Wednesday, May 29, 2019

Sorry for your loss

I had to make a lot of phone calls after my father died. Of course there were the big ones that very evening, to my brother, my children, the rabbi, relatives, and, of course, the chevra kaddisha (burial society). Then to many others regarding arrangements for the funeral and shiva that followed.

After the shiva ended, and "real life" reimposed itself, there other phone calls, of a very different nature. These involved more mundane matters: mostly cancelling various services that my father had. I didn't have to make these kinds of calls when my mother died seven and a half years ago, but when your second parent dies, you have to deal with all that they accumulated during their lives together: the photos, the heirlooms, the art objects, things handing the walls, in drawers, in cabinets, in book shelves, all the stuff your parents' surrounded themselves with during their lives. Everything has to be dealt with, distributed, disposed, and, in the case of subscriptions, cancelled.

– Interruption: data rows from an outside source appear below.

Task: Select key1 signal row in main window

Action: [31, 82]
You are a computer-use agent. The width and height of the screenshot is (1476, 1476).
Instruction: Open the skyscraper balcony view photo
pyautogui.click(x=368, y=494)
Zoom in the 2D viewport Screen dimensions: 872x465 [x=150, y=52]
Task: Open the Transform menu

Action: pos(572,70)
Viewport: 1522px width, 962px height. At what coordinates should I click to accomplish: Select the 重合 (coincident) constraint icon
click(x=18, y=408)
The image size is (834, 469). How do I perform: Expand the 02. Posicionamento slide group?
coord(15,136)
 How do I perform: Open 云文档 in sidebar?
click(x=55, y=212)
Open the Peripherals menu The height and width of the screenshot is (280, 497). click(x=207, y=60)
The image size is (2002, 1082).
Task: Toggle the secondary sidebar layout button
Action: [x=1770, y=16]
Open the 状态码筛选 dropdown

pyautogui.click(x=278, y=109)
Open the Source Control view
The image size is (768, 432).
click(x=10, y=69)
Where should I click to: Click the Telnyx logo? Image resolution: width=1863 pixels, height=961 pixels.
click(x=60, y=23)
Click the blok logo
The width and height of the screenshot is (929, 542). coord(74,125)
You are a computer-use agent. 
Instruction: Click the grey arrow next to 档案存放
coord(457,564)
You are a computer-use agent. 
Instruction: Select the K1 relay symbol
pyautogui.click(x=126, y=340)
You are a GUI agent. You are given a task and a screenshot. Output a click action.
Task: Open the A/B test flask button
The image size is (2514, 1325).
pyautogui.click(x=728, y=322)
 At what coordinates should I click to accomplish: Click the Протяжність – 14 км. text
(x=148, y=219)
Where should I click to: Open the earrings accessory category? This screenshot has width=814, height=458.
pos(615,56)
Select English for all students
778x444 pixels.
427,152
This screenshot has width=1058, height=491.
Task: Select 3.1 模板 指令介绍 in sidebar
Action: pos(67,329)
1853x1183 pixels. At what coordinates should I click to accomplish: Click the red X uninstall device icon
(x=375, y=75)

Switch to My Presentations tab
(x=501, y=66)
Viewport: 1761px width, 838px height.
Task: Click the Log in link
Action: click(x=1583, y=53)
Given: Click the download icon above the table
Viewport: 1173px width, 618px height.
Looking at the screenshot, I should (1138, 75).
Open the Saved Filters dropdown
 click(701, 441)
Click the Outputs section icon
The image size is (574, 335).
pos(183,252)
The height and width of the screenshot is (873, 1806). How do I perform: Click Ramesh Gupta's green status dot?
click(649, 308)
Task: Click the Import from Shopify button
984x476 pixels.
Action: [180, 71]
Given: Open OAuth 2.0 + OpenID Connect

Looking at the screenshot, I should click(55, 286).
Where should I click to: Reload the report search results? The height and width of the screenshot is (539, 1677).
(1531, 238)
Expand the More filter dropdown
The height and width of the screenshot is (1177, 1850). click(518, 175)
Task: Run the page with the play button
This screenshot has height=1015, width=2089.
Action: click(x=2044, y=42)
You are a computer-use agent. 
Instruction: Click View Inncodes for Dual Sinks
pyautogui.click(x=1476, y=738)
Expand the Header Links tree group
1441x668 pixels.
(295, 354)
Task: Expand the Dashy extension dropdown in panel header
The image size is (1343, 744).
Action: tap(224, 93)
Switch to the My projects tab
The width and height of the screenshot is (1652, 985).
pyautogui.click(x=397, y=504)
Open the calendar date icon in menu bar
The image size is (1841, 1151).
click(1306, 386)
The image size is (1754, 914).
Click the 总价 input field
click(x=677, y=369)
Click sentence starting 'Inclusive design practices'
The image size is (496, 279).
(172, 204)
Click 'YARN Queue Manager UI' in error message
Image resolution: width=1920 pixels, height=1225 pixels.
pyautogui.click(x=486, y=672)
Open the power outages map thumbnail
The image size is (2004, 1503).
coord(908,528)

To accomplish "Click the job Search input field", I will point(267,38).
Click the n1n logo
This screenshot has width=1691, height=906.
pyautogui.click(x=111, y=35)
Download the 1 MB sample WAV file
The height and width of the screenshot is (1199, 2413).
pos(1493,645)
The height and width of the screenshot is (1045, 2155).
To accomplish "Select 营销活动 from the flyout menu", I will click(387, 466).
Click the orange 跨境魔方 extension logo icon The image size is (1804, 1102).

And so I made a list and one by one began calling to cancel them. There was the Wall Street Journal (he long ago switched to the journal from the New York Times). The cable TV service. His cell phone line. Life Line. Magazine subscriptions. Credit cards. His health insurance provider. The university from which he drew a pension. Social security. Medicare.

Workers have been trained to respond to requests to cancel service by trying to convince you to keep it. And so they inevitably ask why you are cancelling the service. But when you respond by saying you are calling because your father died, you short circuit any attempt at business negotiation. Their reaction is, at first, a pause and then the words "sorry for your loss." The employees became very helpful and sympathetic. Their humanity had been exposed. Within minutes, the service was cancelled.

In the beginning when I had to make these calls, I would tear up to these complete strangers when explaining the reason for my call. After a while the calls became easier, less emotional. I'm not sure that "sorry for your loss" is the best response to hearing news of another person's father, but it's fine when coming from a customer service employee of a company. These words by disembodied voices, as well as the knowledge I'd accomplished another small step to tying up the many strands of life left by my father's passing, provided, in its own way, some small measure of comfort.